= Records shown =
○ ○ ○

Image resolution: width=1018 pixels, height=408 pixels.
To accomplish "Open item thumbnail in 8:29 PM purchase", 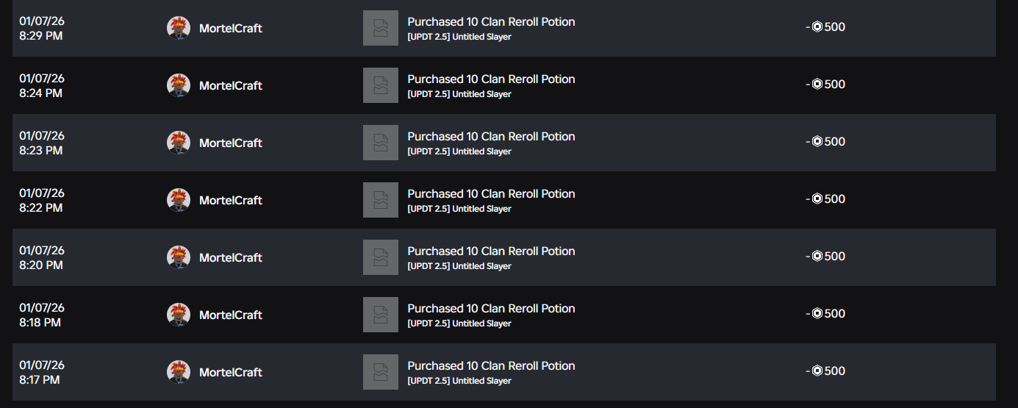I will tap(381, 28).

○ ○ ○

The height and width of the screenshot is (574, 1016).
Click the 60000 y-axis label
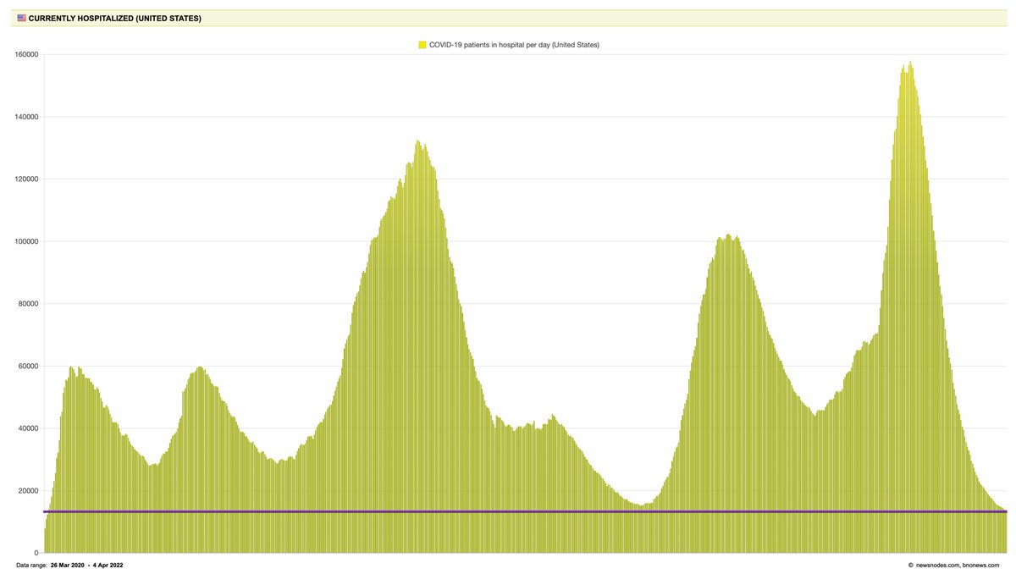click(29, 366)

○ ○ ○

= Exercise directions =
Go through the records line by line, and copy each line that holds the string "height".

= Result for this exercise =
Image resolution: width=1018 pixels, height=408 pixels.
The height and width of the screenshot is (574, 1016).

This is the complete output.